#### WHAT YOU HAVE TO DO:
The required result is an exact copy of every line from the one with "Task: Search the" through the last line below, with the pictures left out.

DATA: Begin

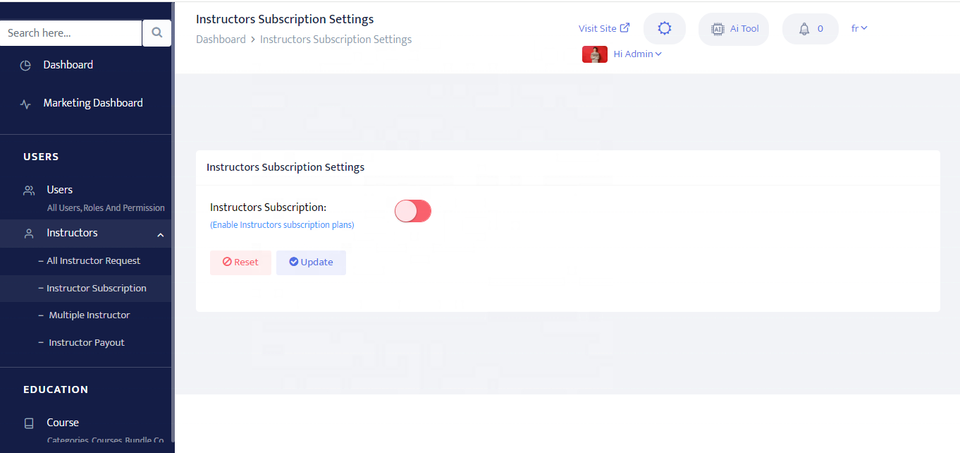Open All Instructor Request menu item

coord(94,261)
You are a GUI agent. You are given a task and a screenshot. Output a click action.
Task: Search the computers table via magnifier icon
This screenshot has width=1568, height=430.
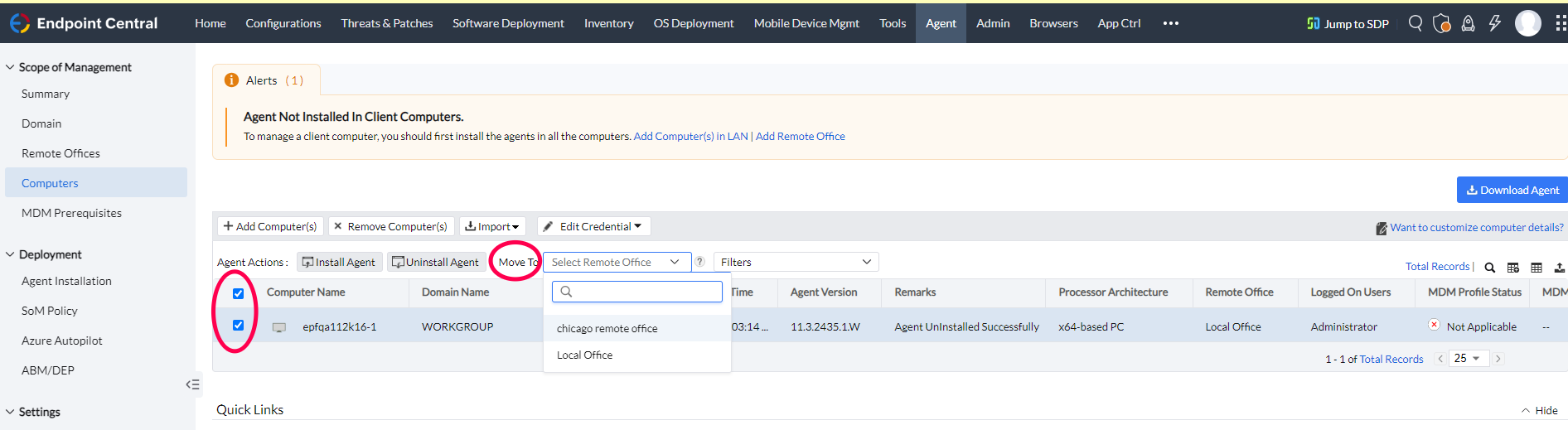1490,267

DATA: End

#### FINISHED EXERCISE:
Task: Search the computers table via magnifier icon
This screenshot has width=1568, height=430.
1490,267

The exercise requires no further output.